Drought is one of the natural hazards with highest frequency and largest economic loss worldwide. The previous studies concerning droughts primarily focused on the study on the risk assessment and prediction of drought, whereas the studies related to drought response mechanism such as response time and its influencing factors among different drought types are not very common. Investigating the response mechanism of hydrological drought to meteorological drought helps to reveal the process of hydrological drought formation and propagation from the mechanism perspective.
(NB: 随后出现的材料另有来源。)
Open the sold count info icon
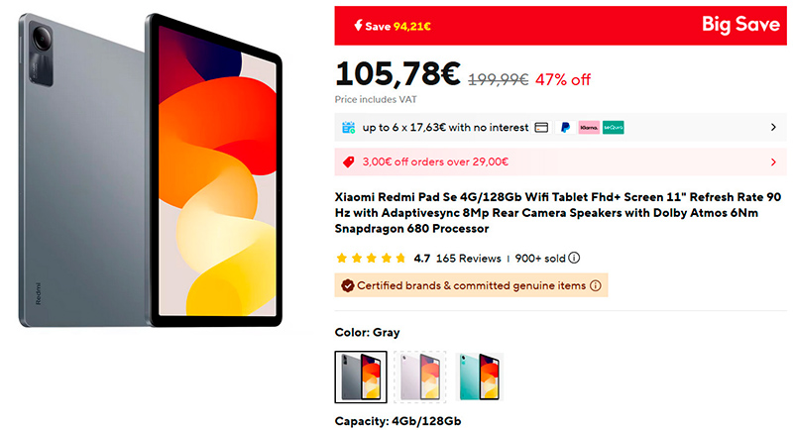Viewport: 793px width, 430px height. pos(574,259)
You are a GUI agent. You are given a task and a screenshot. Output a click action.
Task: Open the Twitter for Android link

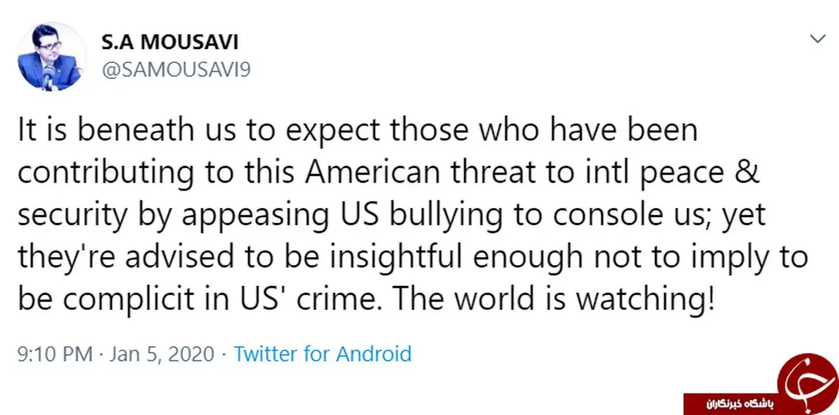pos(322,353)
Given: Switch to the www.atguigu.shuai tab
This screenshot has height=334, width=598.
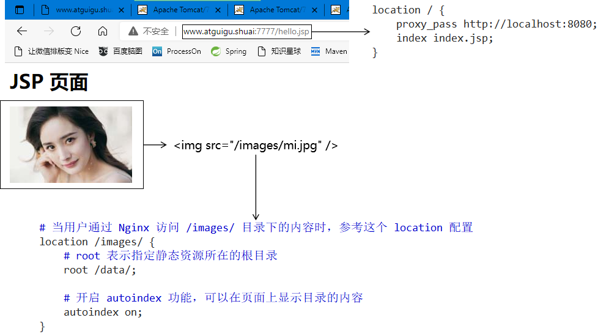Looking at the screenshot, I should pyautogui.click(x=79, y=10).
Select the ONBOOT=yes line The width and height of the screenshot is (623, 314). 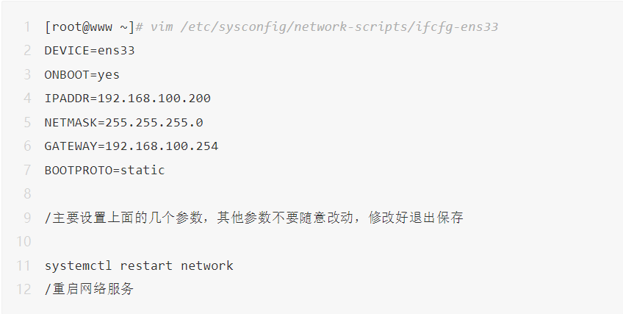tap(82, 74)
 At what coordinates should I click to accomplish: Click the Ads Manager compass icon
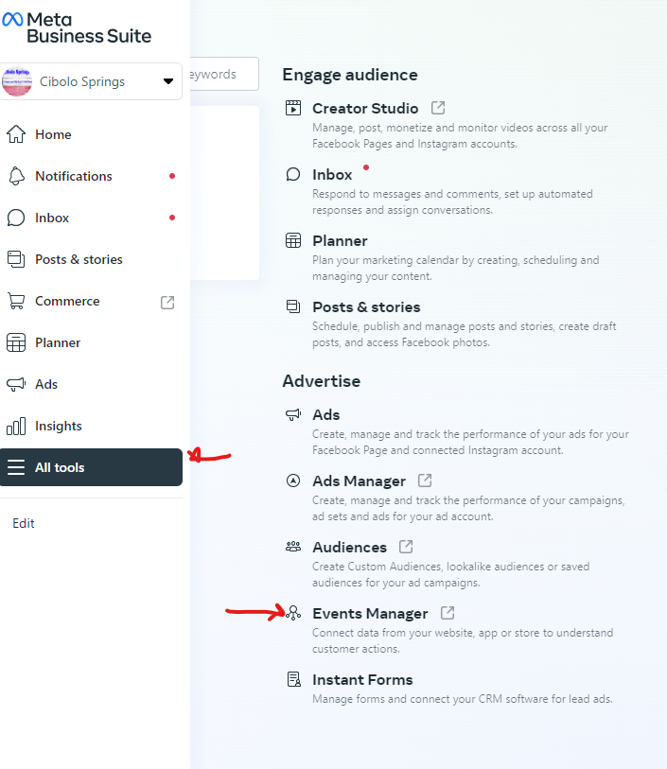[x=293, y=481]
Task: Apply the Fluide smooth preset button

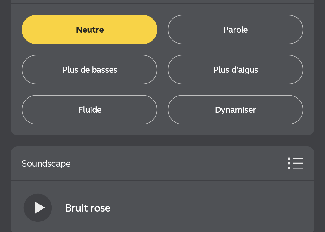Action: click(x=90, y=110)
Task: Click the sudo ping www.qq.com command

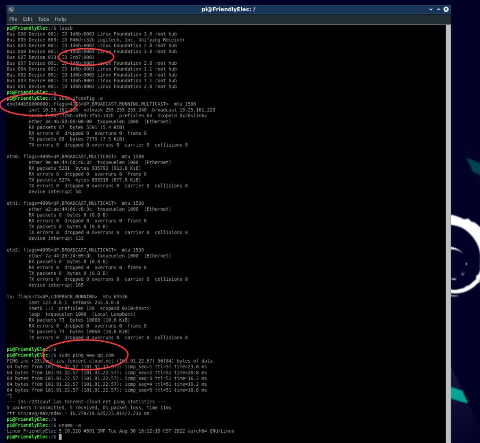Action: pyautogui.click(x=86, y=355)
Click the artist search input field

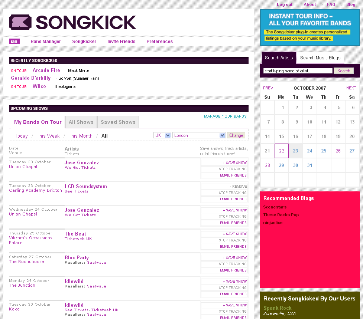(298, 71)
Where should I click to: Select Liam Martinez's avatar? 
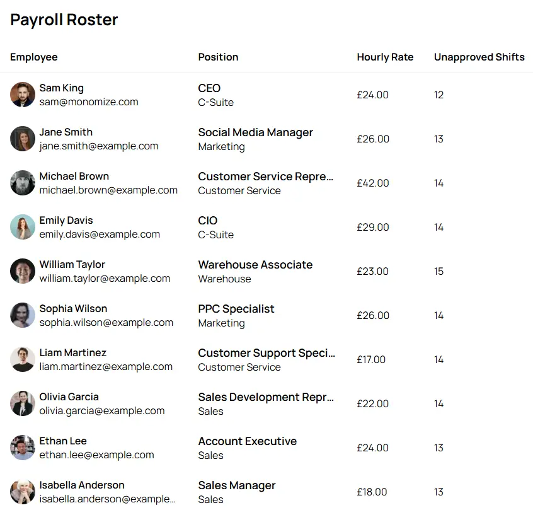(x=23, y=359)
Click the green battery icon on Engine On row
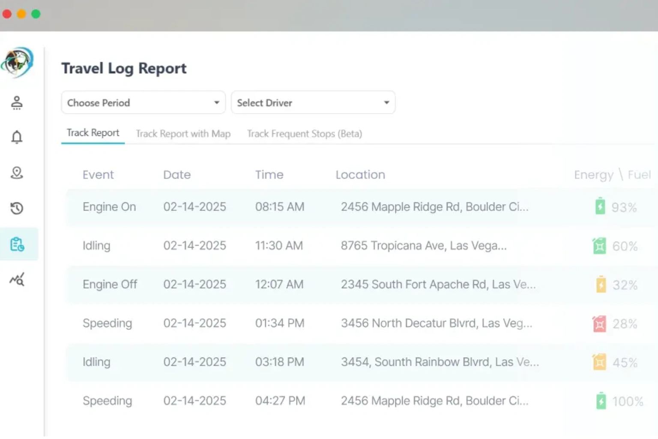This screenshot has height=439, width=658. click(x=599, y=207)
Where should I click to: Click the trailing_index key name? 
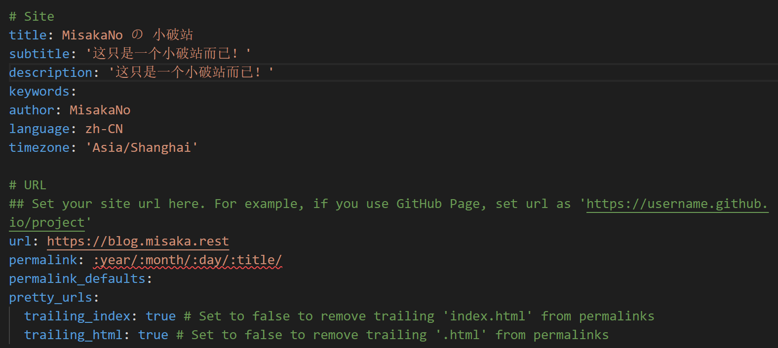click(78, 316)
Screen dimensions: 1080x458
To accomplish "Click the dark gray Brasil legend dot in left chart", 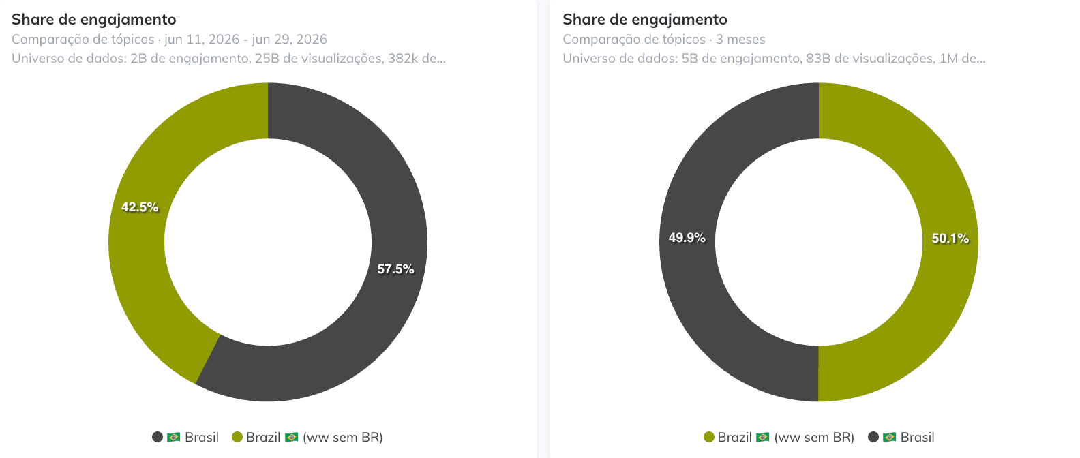I will pyautogui.click(x=158, y=437).
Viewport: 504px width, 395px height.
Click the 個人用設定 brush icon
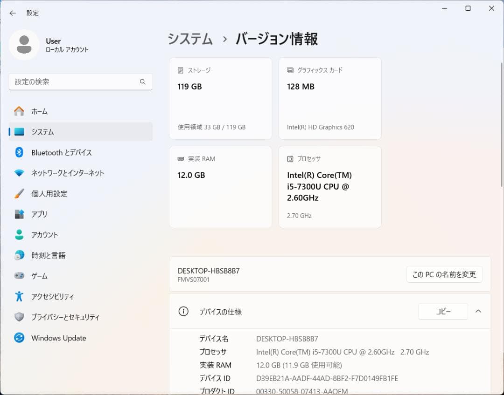coord(19,193)
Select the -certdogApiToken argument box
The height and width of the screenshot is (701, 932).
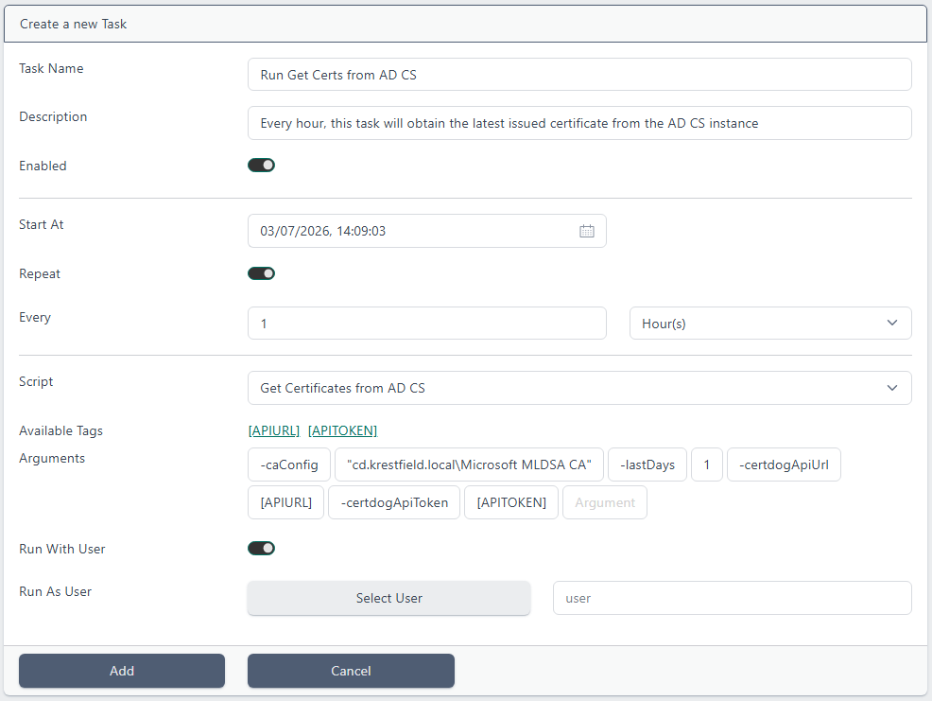pos(394,503)
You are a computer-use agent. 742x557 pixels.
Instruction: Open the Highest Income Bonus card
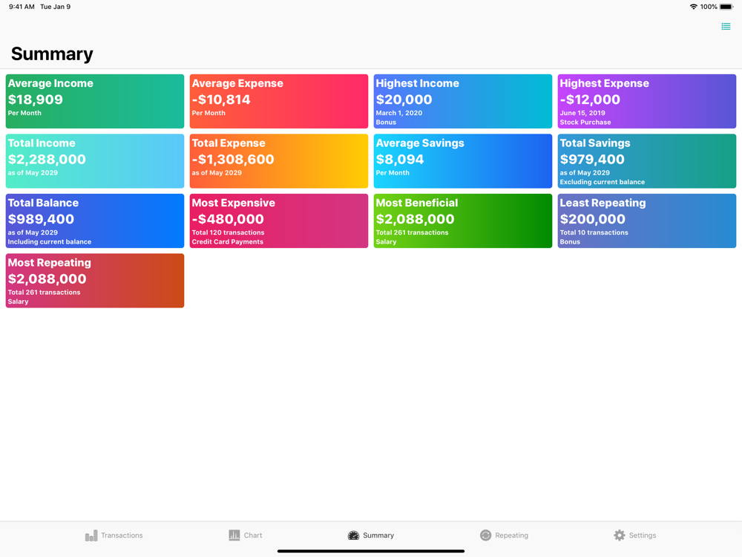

The Wei River Basin will be selected in this study, and the Standardized Precipitation Index (SPI) and Standardized Runoff Index (SRI) will be applied to characterize meteorological and hydrological droughts, respectively, with an aim to fully reveal the evolution characteristics of hydrological and meteorological droughts in this basin. Besides, investigation of the response time of hydrological drought to meteorological drought will be conducted. Furthermore, the Budyko hypothesis will be introduced in this study, combining with the cross wavelet analysis, to explore the impacts of the large-scale atmospheric circulation and comprehensive watershed underlying surface characteristics on the lag time of hydrological drought in response to meteorological drought. Furthermore, the relationship between Normalized Difference Vegetation Index (NDVI), elevation, slope, as well as soil moisture and the response time will be studied in this study to reveal the impacts of specific watershed characteristics on the drought response time. The findings of this study can provide a solid foundation for establishing a hydrological drought early warning system based on meteorological drought, and are helpful for reducing the economic loss caused by hydrological drought, which have important academic meaning and applied value.

干旱是全球范围内发生频率最高且造成经济损失最大的自然灾害之一。以往有关干旱的研究主要聚焦于干旱的风险评估与模拟预测，而不同干旱类型间的响应机理如响应时间及其影响因素研究并不常见。开展水文干旱对气象干旱的响应特征与机理研究，有助于从机理上揭示水文干旱的形成与传播过程。本项目以干旱半干旱的渭河流域为例，拟采用标准化的降水指数(SPI)和标准化的径流指数(SRI) 分别表征气象干旱和水文干旱，计算水文干旱对气象干旱的响应时间，揭示它们之间的响应特征；采用交叉小波技术并结合基于Budyko假设的流域水热耦合平衡公式，探究大规模的大气环流异常和流域下垫面的综合特征对其响应时间的影响。此外，拟研究NDVI、高程、坡度、以及土壤湿度与响应时间的关系，进一步揭示流域下垫面的特定特征对其响应时间的影响。研究成果可为建立基于气象干旱的水文干旱预警系统奠定坚实的基础，指导区域抗旱救灾工作。

由于流域的缓冲作用，气象干旱向水文干旱的传播往往具有明显的时滞。研究水文干旱对气象干旱的响应过程对于开发及时的干旱监测系统是必不可少的。本研究以渭河及其两大支流泾河及北洛河为研究对象，揭示了流域气象与水文干旱的时空演变规律，量化了气象干旱到水文干旱的传播时间、触发阈值以及流域对气象干旱的抵抗力，洞悉了其传播过程的动态变化及其驱动力。结果表明：（1）研究流域水文干旱对气象干旱的响应时间在春冬季长，夏秋季短，且干旱响应时间呈现春冬季加快、夏秋季变慢的趋势；（2）中等水文干旱对应的气象干旱触发阈值介于[-1.50，-1.20]，严重水文干旱对应的触发阈值介于[-2.30，-1.80]，极端水文干旱对应的触发阈值介于[-3.00，-2.40]，且冬春季节流域耐旱性明显高于其他季节；（3）基于数据归一化处理和熵权法赋权重方法构建的干旱抵抗力指标具有一定的可靠性和准确性，泾河和北洛河流域干旱抵抗力强于渭河全流域，总体上1-3月份流域干旱抵抗力最强，9-12月其次，4-8月份干旱抵抗力较弱；（4）渭河流域1月、5月、11月和12月的干旱抵抗力显著上升，3月、4月和6月干旱抵抗力显著下降，其余月份随着水文干旱程度不同而显示出不同的变化趋势，这主要受流域下垫面因素（NDVI、土地利用等）的影响。研究结果有助于深入理解水文干旱的形成机理，科学指导水文干旱的早期预警，从而完善了变化环境下干旱分析理论与技术，为我国西北旱区干旱风险管理提供科技支撑。